The products, ECOSys Commander and ECOSys Directory, will be supplemented with a new product, ECOSys Auditor. They are all designed to help organizations control and secure their e-mail networks, adhere to compliance guidelines and dramatically improve their e-mail transaction diagnostic and response capabilities.
“At the most basic level, organizations face enormous complexity managing, optimizing and auditing their e-mail networks. The real power of ECOSys is providing this capability for heterogeneous assets in the messaging infrastructure like Microsoft Exchange Server, Lotus Notes, Ironport, Mirapoint, Ciphertrust, Symantec and McAfee, in addition to the Sendmail product families,” Kreysar said.
ECOSys Commander provides centralized management for administration and reporting, while ECOSys Directory uses LDAP to consolidate policy and optimize e-mail performance and integration.
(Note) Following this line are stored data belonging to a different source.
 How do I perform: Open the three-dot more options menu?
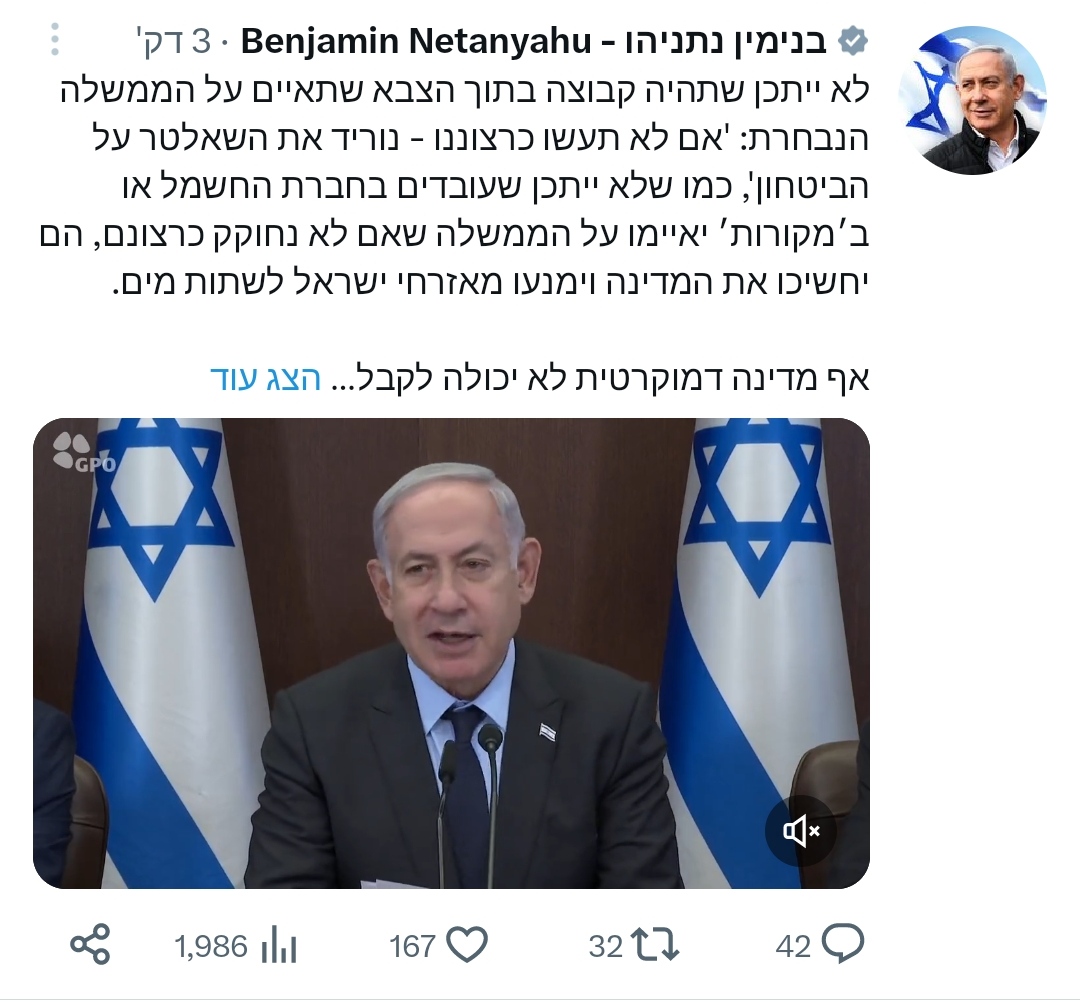click(x=55, y=39)
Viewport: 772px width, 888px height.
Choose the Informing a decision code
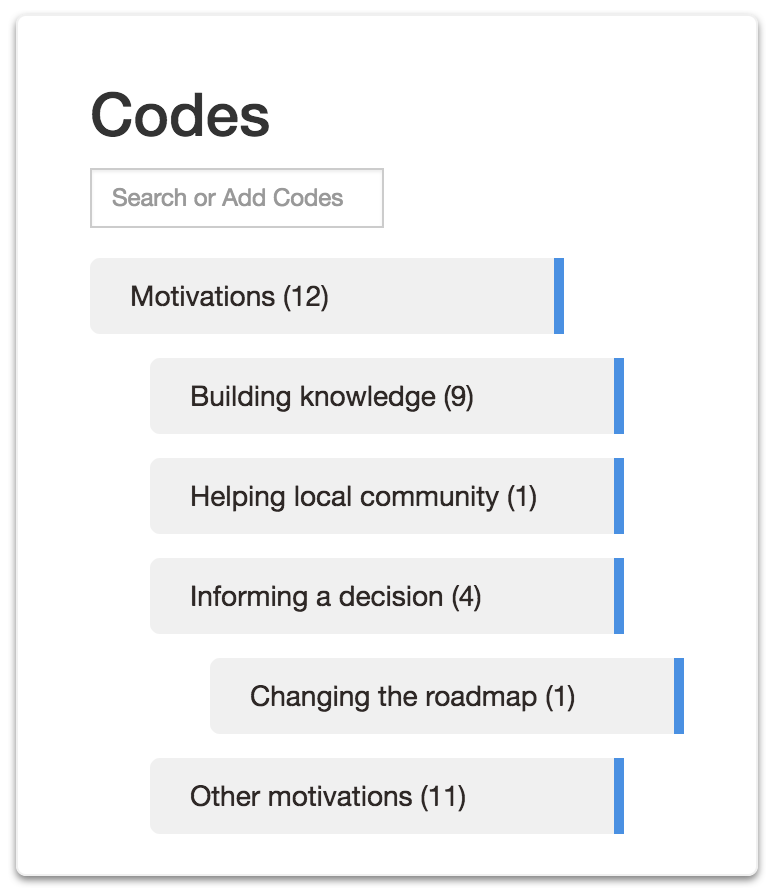coord(387,596)
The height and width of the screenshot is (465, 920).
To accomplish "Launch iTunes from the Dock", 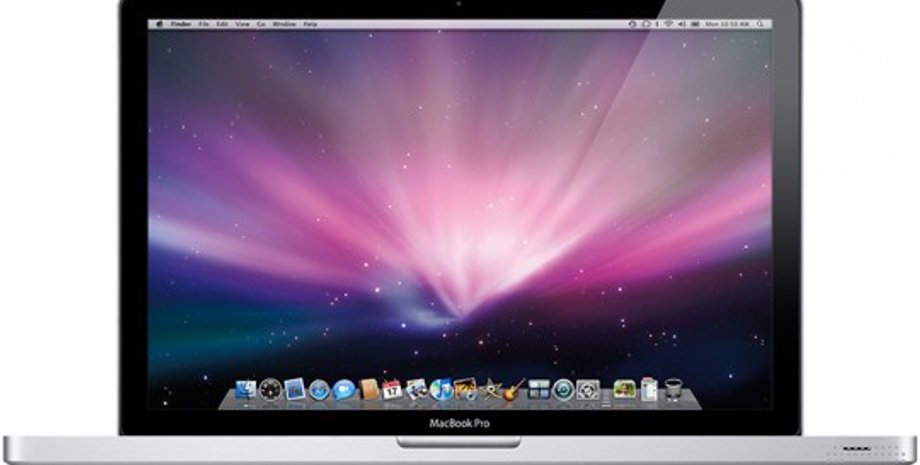I will [441, 390].
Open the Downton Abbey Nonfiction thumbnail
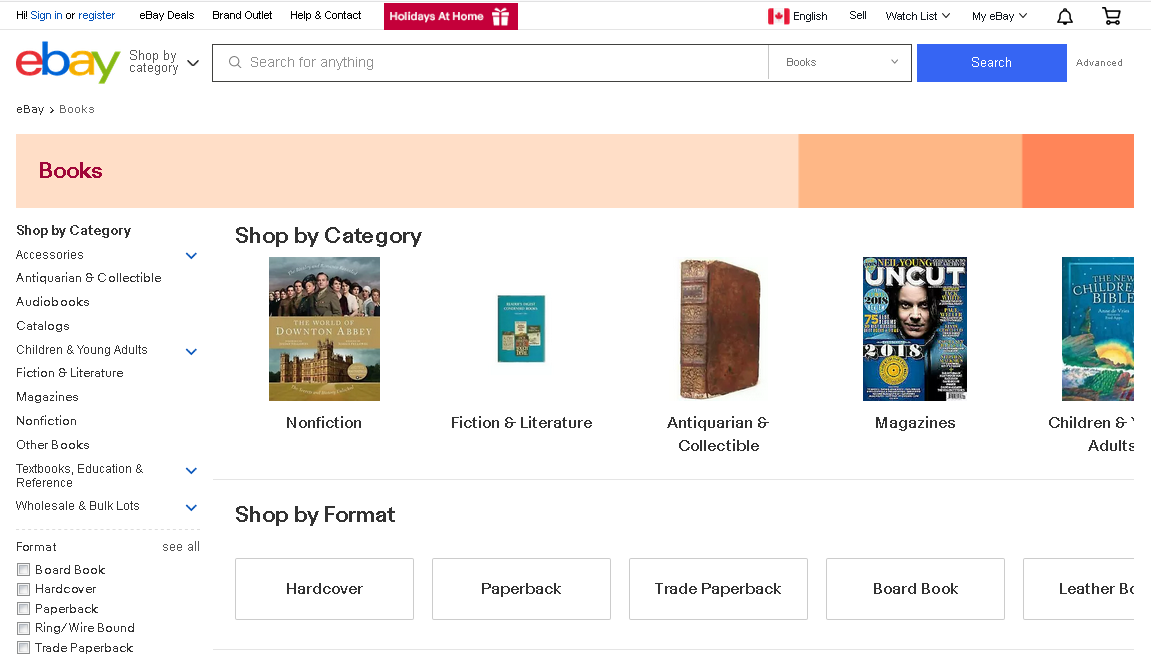The width and height of the screenshot is (1151, 667). pos(324,329)
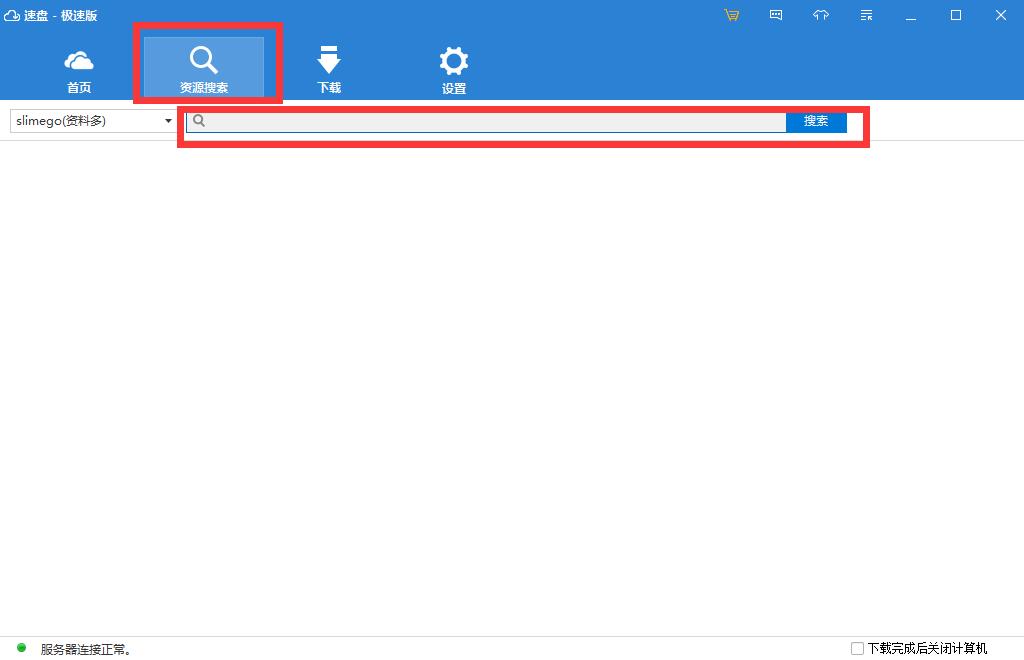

For its part, ECOSys Auditor is an e-mail auditing solution that provides the ability to quickly aggregate, retain and mine log data for troubleshooting, forensics, governance, compliance and advanced reporting.
This announcement also supports Sendmails vision of uniting e-mail security with operational management and delivers immediate access to actionable log information from Sendmail and other applications like Microsoft Exchange, Lotus Notes, Ironport, Mirapoint and McAfee, Kreysar said.
“These moves also underscore the fact that Sendmail is more than a Message Transfer Agent, while this broader range of products also gives us greater flexibility to work with the open-source community going forward,” he said.